If you were receiving — or applying for — Social Security Disability Insurance in 2021, one number mattered more than almost any other: the Substantial Gainful Activity (SGA) threshold. This limit determined whether the SSA considered you capable of meaningful work, and whether your earnings put your benefits at risk.
For 2021, the SSA set the SGA threshold at $1,310 per month for non-blind individuals and $2,190 per month for those who are statutorily blind. These figures adjust annually based on changes in national average wages, so they shift slightly from year to year.
If your gross earnings from work exceeded $1,310/month in 2021 (and you aren't blind), the SSA generally considered you to be engaging in substantial gainful activity — meaning you may have been found capable of supporting yourself through work. That finding can affect both your initial eligibility and your continued receipt of benefits.

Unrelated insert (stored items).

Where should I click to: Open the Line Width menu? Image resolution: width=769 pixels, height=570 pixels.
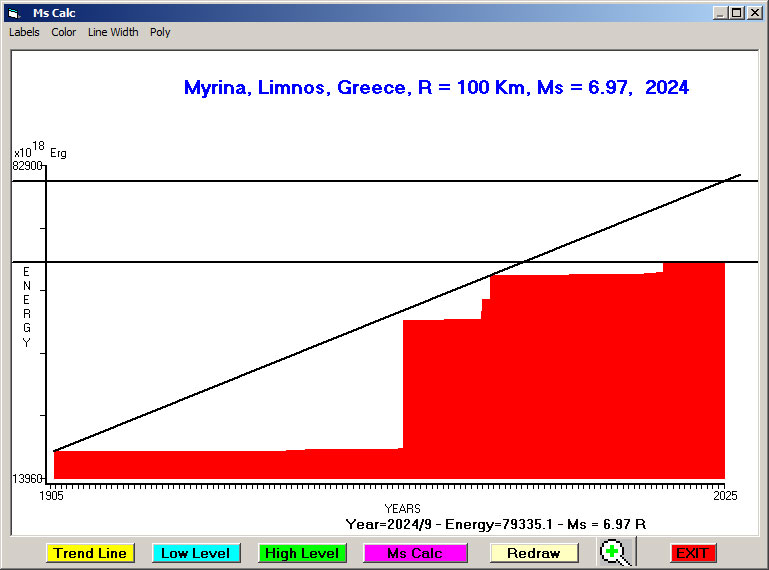pyautogui.click(x=113, y=32)
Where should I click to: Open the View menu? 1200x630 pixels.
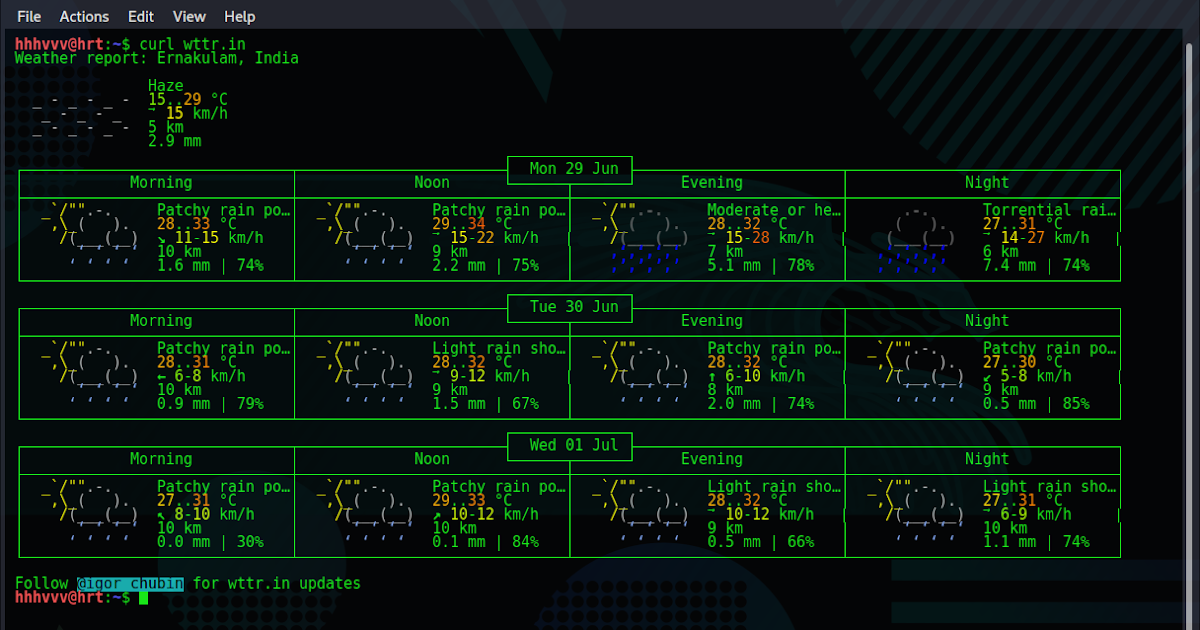coord(189,16)
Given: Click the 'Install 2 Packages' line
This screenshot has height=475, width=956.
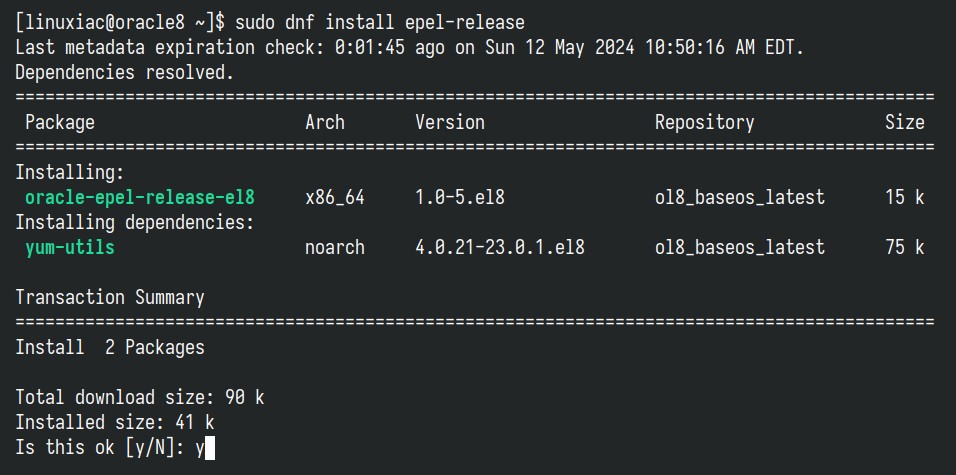Looking at the screenshot, I should point(110,348).
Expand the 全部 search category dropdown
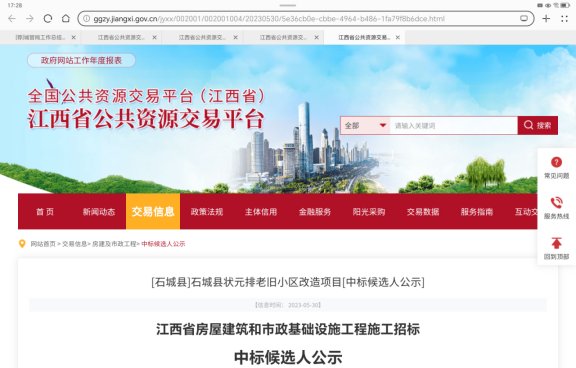 click(x=366, y=126)
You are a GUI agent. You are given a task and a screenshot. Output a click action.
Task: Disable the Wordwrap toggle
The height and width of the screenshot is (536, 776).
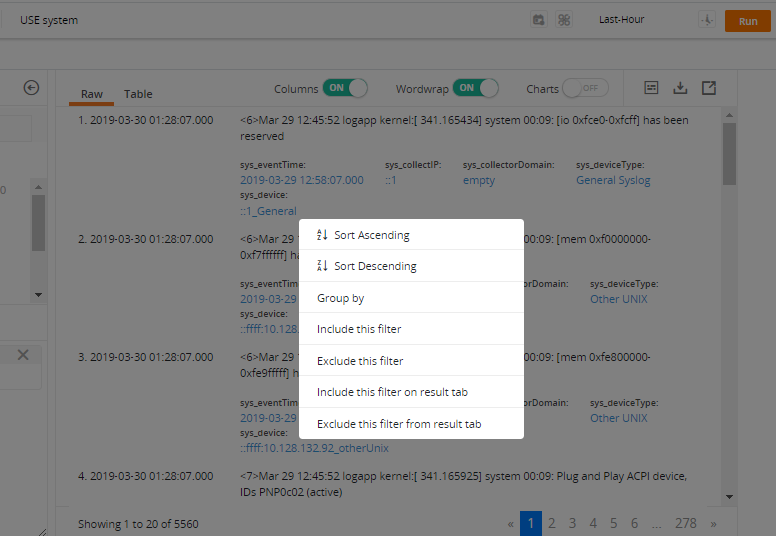[476, 88]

SGA isn't a tax bracket — it's a binary line. Earn below it consistently, and the SSA typically does not count your work against your disability status. Earn above it, and your eligibility can be challenged, depending on what stage of the SSDI process you're in.
The SSA looks at gross earnings, not take-home pay. Certain work expenses related to your disability — called Impairment-Related Work Expenses (IRWEs) — can be deducted before the SSA evaluates whether you've crossed the SGA line. This matters for people who incur real costs just to show up to work: medications, transportation assistance, adaptive equipment, or support services.
This is where many people get confused. The SGA limit isn't just one rule — it plays different roles depending on where you are in the SSDI process.
| Stage | How the 2021 SGA Limit Applied |
|---|---|
| Initial application | Earning above $1,310/month could result in denial before SSA even reviews your medical records |
| During benefits | Earnings above SGA can trigger a review and potential suspension of payments |
| Trial Work Period | SGA threshold doesn't apply — you can test your ability to work while keeping benefits |
| Extended Period of Eligibility (EPE) | Benefits can be reinstated if earnings drop back below SGA within 36 months |
Understanding which stage you were in during 2021 changes how that $1,310 figure actually affected you.
SSDI includes a Trial Work Period (TWP) specifically designed to let beneficiaries test their ability to return to work without immediately losing benefits. In 2021, any month in which you earned more than $940 counted as a Trial Work Period month. You get nine of these months (not necessarily consecutive) within a rolling 60-month window.
During those nine months, you could earn above the SGA limit and still receive your full SSDI payment. Only after exhausting your Trial Work Period does the SGA limit become the hard stop that can suspend benefits.
This distinction trips up a lot of beneficiaries. Working and earning above $1,310 in 2021 didn't automatically end benefits — it depended on whether your Trial Work Period was still active.
The SSA focuses on countable earned income — wages from employment or net earnings from self-employment. Investment income, rental income, and passive income generally don't count toward SGA. However, self-employment calculations are more complex; the SSA may look at the value of your work, your hours, or your role in the business rather than just the dollar amount you reported.
For employees, the SSA uses gross wages before taxes and most deductions — but subsidies (situations where an employer is paying you more than your work is actually worth, often as an accommodation) and IRWEs can reduce the countable amount.
One common misconception: the SGA threshold doesn't determine how much you receive in SSDI payments. Your monthly benefit amount is based entirely on your lifetime earnings record — specifically, your Average Indexed Monthly Earnings (AIME) and the formula applied to it. In 2021, the average SSDI payment was around $1,277/month, but individual amounts varied widely depending on work history.
The SGA limit only determines whether you remain eligible — not how large your check is.
No two SSDI cases interact with the earnings limit the same way. Key variables include:
Failing to report earnings that push past SGA is one of the most common sources of SSDI overpayments — and the SSA can recover those funds even years later.
The 2021 SGA limit of $1,310/month is a fixed, publicly available number. What isn't fixed is how that number intersected with your specific work activity, your disability-related expenses, your benefit status, and whether your Trial Work Period had already been used. The rule is the same for everyone. The outcome isn't.